[Task prompt] The expected response is a copy of every line in the entries below that includes the word "computer".

[Source data]

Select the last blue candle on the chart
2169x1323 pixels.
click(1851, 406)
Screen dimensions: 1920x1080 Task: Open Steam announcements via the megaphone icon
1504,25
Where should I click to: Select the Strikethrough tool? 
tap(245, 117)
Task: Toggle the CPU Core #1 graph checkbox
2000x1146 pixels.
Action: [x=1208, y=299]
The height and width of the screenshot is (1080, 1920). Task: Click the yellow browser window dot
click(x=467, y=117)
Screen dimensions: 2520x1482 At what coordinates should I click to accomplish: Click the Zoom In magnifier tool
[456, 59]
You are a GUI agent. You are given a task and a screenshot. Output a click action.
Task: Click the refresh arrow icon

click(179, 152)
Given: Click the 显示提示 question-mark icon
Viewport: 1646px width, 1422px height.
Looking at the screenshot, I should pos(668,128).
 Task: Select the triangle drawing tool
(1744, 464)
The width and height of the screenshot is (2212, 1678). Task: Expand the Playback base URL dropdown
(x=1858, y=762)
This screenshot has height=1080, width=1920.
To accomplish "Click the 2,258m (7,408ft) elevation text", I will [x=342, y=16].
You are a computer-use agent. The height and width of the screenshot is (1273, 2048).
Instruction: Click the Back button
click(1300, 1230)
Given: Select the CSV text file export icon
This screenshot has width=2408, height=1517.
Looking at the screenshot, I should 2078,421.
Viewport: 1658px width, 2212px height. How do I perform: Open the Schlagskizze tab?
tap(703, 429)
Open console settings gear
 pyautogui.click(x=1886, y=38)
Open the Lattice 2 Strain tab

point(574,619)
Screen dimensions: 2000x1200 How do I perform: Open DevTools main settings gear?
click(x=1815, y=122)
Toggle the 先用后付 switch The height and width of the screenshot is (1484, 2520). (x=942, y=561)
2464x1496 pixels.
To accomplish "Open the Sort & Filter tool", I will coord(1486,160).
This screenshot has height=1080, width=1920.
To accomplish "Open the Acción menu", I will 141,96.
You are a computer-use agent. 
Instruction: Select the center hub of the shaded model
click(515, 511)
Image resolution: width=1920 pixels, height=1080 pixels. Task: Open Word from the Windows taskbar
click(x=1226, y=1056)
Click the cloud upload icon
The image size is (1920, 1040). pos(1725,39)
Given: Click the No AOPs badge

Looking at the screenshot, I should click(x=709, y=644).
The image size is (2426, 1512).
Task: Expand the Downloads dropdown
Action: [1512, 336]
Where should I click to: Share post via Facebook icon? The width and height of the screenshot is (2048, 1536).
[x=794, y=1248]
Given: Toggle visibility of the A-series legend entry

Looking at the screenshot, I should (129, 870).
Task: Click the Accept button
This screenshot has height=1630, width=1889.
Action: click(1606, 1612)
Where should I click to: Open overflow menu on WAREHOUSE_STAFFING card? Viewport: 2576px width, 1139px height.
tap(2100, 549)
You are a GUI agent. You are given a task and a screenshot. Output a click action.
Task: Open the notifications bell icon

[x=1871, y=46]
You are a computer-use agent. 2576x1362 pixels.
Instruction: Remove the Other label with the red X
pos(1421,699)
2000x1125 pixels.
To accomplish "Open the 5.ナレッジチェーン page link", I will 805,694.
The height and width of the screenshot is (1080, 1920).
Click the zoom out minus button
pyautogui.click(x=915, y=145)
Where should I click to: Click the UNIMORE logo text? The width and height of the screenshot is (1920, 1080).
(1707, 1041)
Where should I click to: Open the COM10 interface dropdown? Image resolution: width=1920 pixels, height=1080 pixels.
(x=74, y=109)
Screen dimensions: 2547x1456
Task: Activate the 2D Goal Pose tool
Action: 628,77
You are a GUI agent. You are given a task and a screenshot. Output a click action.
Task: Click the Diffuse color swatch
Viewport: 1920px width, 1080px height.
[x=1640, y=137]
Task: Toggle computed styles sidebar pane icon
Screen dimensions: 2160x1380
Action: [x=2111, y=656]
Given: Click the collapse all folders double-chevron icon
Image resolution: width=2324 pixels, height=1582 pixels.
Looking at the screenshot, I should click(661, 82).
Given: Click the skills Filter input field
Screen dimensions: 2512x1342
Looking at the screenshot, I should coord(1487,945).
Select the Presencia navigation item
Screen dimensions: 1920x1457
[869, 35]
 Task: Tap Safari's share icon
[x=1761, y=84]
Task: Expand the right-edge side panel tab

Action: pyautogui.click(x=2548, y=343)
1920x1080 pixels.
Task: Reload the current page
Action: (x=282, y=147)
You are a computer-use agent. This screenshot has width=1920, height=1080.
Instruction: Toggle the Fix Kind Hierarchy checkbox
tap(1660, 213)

[Exercise response]
You are a computer-use agent. The height and width of the screenshot is (1273, 2048).
You are a computer-use agent. 
You are a computer-use agent. 2576x1362 pixels.
You are a computer-use agent. This screenshot has width=1920, height=1080.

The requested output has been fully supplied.